Last Thursday, Carlson explicitly invoked the “great replacement” conspiracy theory, a white supremacist idea that suggests that elites (in this case, the Democratic Party) are trying to replace whites with a flood of more pliant nonwhite immigrants. Discussing immigration with Mark Steyn on his show, Carlson said, “Everyone wants to make a racial issue out of it—‘Ooh, the white replacement theory’—No, no, no,” Carlson said. “This is a voting rights question.”
“I know that the left and all the little gatekeepers on Twitter become literally hysterical if you use the term ‘replacement,’ if you suggest that the Democratic Party is trying to replace the current electorate, the voters now casting ballots, with new people, more obedient voters from the Third World,” Carlson continued. “But they become hysterical because that’s what’s happening actually. Let’s just say it: That’s true.”

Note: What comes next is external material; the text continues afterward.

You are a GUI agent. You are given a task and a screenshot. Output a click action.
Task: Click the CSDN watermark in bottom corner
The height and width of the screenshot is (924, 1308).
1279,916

This was in some ways a typical Carlson rant, one that he has been delivering for years. Democrats suggest that accepting immigrants and refugees is a virtue, a key part of America’s national character, and often a humanitarian duty. But they are, as usual, covering up a sinister plan. The current (majority-white) electorate doesn’t elect Democrats enough, so they’re opening the borders to ensure they never lose an election again. Immigration, Carlson insists, isn’t about morality or even the economy. It’s about power.
But by invoking the great replacement theory by name, Carlson took it even further, all but endorsing a repulsive racist and antisemitic conspiracy theory. (The mass murderers in Christchurch and El Paso were adherents of the theory, as were rioters at Charlottesville who chanted, “Jews will not replace us.”) Carlson went so far as to suggest that this baseless conspiracy theory is Democratic Party dogma.
In response, the Anti-Defamation League called on Fox News to sack Carlson. “Given his long record of race-baiting, we believe it is time for Carlson to go,” the organization said in a statement.
Last summer, when one of Carlson’s top writers was discovered to have posted racist and sexist comments on online message boards, Fox News took the host off the air, sending him on vacation. This time, when Carlson himself was spreading racist trash, Fox News backed him. Lachlan Murdoch, Fox’s CEO, responded to the ADL by telling the organization that it didn’t really understand what Carlson was up to. “A full review of the guest interview indicates that Mr. Carlson decried and rejected replacement theory. As Mr. Carlson himself stated during the guest interview: ‘White replacement theory? No, no, this is a voting rights question.’” Carlson was, of course, reframing replacement theory as a voting rights question, not rejecting it.
Carlson clearly got the memo. On Monday, he doubled down—suggesting, with a hint of what passes for irony on his show—that tech executives from California were out to “replace” locals in Idaho and Montana. These executives, he continued, were fleeing the state, having already been replaced by migrants who have “concluded that there was no real penalty for breaking America’s laws. In fact there was a reward … free hospitals, free schools, amnesty if you get caught.” A day later, he devoted a chunk of his show to vaccine skepticism.
Carlson knows he can say whatever he wants and get away with it—not only that, he can say whatever he wants and Lachlan Murdoch will back him. He’s Fox’s biggest star. When the network was struggling with competition from the right after the 2020 election, his popularity helped beat back upstarts like Newsmax. Those ratings now are armor. He can tell his audience not to take Covid vaccines and that Democrats are engineering a massive conspiracy to “replace” them with nonwhite criminals, and he can double and triple down when he gets called out. No one at Fox cares, as long as he’s the network’s most bankable star.